La situación actual de las finanzas públicas se asemeja a un hogar que gasta de forma recurrente más de lo que percibe, comprometiendo su capacidad de pago y solvencia económica.
No obstante, en el Senado se encuentra con suma urgencia el proyecto de ley que crea una Agencia de Financiamiento e Inversión para el Desarrollo (AFIDE). La creación de esta nueva institución responde a la promesa de campaña del presidente Boric: “Crearemos un Banco Nacional de Desarrollo que financiará la innovación y desarrollo de PYMES e iniciativas que apunten hacia un cambio estructural de nuestra matriz productiva, funcionando como un conglomerado financiero, con un gobierno corporativo especializado e independiente”

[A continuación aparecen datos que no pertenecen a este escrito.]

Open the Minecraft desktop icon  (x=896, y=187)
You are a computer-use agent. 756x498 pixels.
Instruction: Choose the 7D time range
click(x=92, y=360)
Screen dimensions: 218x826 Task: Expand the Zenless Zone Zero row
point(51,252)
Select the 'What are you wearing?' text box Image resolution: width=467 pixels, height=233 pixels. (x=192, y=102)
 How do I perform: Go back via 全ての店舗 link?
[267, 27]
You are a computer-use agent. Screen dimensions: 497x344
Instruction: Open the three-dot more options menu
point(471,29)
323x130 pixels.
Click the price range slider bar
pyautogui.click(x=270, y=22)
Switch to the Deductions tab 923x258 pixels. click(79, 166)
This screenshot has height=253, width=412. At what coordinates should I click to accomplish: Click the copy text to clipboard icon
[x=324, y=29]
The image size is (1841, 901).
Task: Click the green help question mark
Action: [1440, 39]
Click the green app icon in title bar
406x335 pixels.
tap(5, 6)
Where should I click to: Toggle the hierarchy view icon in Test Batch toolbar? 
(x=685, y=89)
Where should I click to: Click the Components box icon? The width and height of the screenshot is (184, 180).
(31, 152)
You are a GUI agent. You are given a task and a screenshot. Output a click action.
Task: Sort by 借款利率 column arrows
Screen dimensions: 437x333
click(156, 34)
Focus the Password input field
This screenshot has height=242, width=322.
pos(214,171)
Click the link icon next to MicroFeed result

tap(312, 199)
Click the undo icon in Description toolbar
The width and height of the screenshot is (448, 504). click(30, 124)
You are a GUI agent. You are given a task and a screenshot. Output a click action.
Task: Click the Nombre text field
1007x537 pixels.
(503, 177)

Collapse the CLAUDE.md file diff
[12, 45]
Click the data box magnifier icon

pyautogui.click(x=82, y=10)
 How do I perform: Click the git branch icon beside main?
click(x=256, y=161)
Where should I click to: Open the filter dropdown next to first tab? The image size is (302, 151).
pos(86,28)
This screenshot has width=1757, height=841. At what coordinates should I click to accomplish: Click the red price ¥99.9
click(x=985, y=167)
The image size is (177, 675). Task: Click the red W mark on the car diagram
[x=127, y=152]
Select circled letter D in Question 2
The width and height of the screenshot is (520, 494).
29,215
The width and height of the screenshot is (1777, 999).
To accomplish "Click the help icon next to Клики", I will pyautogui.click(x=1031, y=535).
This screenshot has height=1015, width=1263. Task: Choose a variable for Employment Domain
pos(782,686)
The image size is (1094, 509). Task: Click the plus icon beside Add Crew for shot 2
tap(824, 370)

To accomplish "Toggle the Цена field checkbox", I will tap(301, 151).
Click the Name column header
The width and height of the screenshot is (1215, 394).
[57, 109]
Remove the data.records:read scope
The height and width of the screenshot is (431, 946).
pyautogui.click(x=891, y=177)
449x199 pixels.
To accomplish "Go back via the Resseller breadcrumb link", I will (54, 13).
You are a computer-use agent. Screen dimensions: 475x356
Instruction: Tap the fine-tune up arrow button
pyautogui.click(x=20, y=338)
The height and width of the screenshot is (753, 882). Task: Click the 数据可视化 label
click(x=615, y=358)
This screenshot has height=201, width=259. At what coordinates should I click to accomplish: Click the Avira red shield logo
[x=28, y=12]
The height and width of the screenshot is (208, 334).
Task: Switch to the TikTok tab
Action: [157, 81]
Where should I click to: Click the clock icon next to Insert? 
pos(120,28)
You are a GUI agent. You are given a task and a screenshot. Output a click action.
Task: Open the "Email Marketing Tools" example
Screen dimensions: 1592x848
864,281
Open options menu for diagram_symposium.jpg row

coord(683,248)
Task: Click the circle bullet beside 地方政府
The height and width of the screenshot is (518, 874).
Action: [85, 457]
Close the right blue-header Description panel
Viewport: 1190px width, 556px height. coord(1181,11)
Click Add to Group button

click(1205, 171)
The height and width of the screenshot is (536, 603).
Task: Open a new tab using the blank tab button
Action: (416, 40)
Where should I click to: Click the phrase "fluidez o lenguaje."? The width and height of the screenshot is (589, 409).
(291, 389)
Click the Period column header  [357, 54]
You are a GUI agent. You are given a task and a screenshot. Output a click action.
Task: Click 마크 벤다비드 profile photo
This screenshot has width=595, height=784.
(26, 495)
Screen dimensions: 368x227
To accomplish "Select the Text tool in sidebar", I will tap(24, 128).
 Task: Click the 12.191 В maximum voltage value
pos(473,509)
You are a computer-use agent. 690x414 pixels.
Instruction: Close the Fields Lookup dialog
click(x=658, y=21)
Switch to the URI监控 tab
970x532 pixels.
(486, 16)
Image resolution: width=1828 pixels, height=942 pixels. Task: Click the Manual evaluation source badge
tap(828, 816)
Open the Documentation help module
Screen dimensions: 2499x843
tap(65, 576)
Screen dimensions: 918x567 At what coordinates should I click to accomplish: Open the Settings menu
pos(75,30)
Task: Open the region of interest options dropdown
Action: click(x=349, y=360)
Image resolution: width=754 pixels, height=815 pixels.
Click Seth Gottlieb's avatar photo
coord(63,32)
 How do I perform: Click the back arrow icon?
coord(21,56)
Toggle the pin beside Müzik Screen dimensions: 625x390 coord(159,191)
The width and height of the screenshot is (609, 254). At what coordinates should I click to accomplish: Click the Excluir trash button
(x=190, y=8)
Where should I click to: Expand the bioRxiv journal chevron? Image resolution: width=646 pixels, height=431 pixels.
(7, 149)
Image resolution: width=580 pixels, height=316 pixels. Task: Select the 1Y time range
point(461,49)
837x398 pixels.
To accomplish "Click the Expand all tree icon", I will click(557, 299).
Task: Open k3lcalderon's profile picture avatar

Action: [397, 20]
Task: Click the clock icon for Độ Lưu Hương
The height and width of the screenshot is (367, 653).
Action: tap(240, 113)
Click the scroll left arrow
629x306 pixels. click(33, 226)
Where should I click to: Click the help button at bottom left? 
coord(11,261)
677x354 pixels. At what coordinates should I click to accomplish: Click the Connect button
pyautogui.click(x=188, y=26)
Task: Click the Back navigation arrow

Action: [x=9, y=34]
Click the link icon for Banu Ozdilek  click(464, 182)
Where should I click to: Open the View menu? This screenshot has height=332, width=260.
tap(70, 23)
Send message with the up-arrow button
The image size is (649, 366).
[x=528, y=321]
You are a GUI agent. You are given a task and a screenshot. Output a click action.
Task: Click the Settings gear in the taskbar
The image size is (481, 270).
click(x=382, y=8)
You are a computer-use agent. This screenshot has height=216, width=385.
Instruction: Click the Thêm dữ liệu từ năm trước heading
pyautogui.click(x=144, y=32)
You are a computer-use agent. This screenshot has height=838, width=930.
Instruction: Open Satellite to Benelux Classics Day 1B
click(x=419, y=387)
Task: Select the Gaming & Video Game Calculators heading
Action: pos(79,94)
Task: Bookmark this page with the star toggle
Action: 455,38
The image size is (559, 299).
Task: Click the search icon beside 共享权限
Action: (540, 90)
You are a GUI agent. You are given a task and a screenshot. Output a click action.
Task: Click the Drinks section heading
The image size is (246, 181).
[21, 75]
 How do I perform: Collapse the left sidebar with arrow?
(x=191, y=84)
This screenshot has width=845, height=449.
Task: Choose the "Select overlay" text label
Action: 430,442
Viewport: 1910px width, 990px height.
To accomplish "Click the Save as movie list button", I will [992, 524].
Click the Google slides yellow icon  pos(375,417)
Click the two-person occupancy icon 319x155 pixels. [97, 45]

Este nuevo conglomerado financiero estatal, no será un banco por lo que no estará bajo el robusto y exigente marco normativo de la nueva Ley General de Bancos y tampoco tendrá un gobierno corporativo independiente, toda vez que todos los directores serán escogidos directa o indirectamente por el Gobierno de turno.
El proyecto de ley que faculta la creación de AFIDE, señala que tendrá una capitalización inicial de US$500 millones y capacidad de endeudamiento superior a los US$4.000 millones. Algunos de sus objetivos –similares a los de CORFO– será actuar como facilitador de financiamiento para empresas y cooperativas, enfocados en la diversificación productiva.
La entidad tendrá amplios poderes para otorgar préstamos, constituir fondos de garantía, emitir instrumentos de deuda, y participar o fundar sociedades filiales.
AFIDE sería una institución constituida bajo la Ley 18.046 de sociedades anónimas, por lo que su marco normativo será bastante laxo. Los accionistas serán 100% públicos (Fisco y CORFO) y por ley, se le cierra la puerta a inversionistas privados quienes podrían empujar a un gobierno corporativo exigente e independiente, así como exigir la obligación de rendir cuentas y asumir la responsabilidad por las acciones o decisiones tomadas. Además, será una institución con altos salarios, ya que tendrá bastantes caciques, 5 directores y una costosa plana ejecutiva.
Teniendo en cuenta que el Estado ya tiene entidades como CORFO y BancoEstado para cumplir las mismas funciones de esta nueva institución ¿Qué necesidad existe de duplicarlas?
Debemos tener en cuenta que en el año 2022 los gastos de personal sobre los ingresos totales del Gobierno ascendían al 23,8%, en dos años, el personal ya representa el 29,4% de dichos ingresos. Es decir, en dos años, se aumentó el gasto en personal en más de US$3.000 millones.
Por tanto, para asegurar un correcto uso los fondos, darle seriedad al crédito y no aumentar aún más el gasto en personal del Estado, lo más razonable sería entregarle a CORFO la herramienta de invertir en fondo de fondos y ampliar las garantías estatales en FOGAPE y FOGAIN, pero principalmente, esos recursos serían ejecutados de manera transparente, eficaz y eficiente si fueran destinados a capitalizar BancoEstado con los US$500 millones que se proponen para crear AFIDE.
BancoEstado ya opera bajo la Ley General de Bancos, posee exigentes departamentos de riesgo de crédito y también puede ir a créditos sindicados. Esto evitaría que los recursos se destinen a proyectos cuestionables, como financiar lencería, pintar fachadas o regar el desierto.
Quemar US$500 millones por un gusto ideológico – el cambio del Estado Subsidiario al Estado Empresario – constituye una brutal burla al contribuyente.